Supplied entries:

==============================

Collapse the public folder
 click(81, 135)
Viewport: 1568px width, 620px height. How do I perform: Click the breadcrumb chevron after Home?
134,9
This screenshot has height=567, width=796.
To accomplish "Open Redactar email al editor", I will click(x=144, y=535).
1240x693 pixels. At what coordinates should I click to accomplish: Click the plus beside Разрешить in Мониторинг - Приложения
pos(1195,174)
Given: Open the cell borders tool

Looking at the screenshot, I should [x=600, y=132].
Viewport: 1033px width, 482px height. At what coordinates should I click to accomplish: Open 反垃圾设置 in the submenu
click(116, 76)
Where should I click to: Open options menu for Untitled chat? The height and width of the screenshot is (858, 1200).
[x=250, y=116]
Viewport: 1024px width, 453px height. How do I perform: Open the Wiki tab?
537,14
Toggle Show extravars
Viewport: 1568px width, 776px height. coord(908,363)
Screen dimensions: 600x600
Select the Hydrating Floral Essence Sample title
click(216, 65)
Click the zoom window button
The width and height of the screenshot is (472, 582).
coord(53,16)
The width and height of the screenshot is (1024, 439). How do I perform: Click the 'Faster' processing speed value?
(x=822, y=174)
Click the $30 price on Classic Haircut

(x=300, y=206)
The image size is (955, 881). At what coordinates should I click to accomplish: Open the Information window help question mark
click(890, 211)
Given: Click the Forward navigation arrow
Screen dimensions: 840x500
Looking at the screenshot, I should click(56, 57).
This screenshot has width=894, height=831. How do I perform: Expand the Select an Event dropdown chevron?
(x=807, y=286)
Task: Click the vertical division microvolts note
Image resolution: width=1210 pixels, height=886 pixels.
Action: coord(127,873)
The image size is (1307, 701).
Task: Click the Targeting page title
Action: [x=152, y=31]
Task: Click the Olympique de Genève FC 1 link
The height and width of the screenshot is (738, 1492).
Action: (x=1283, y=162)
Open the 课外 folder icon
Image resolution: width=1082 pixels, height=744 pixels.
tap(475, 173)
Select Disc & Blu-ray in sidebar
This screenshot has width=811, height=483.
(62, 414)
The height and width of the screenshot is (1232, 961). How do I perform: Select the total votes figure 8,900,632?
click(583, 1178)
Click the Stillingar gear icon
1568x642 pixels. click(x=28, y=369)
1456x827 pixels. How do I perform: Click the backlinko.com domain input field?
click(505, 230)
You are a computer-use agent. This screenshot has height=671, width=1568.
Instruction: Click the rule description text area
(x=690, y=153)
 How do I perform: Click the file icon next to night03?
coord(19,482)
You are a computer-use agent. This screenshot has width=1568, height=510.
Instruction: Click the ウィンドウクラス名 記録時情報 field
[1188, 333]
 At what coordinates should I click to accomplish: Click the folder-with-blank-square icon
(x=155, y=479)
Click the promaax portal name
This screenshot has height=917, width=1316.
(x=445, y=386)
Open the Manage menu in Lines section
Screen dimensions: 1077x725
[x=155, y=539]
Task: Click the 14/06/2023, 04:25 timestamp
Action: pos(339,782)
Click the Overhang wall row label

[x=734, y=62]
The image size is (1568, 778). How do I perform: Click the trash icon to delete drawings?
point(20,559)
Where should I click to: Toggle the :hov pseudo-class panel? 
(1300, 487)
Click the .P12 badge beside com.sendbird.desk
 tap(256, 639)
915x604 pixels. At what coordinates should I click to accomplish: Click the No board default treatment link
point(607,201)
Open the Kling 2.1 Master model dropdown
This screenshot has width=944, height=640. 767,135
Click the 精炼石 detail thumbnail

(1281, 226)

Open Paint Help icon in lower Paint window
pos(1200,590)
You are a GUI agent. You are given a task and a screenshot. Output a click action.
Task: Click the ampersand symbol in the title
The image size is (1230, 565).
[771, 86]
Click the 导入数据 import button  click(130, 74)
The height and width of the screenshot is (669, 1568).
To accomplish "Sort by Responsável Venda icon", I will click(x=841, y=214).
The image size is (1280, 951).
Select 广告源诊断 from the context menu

==============================

Task to carry out: Identify each line of the material where the word "computer" shows up, and copy it.

Solution:
You are a computer-use agent. This screenshot has height=671, width=1568.
You are a computer-use agent. This screenshot has width=1568, height=510.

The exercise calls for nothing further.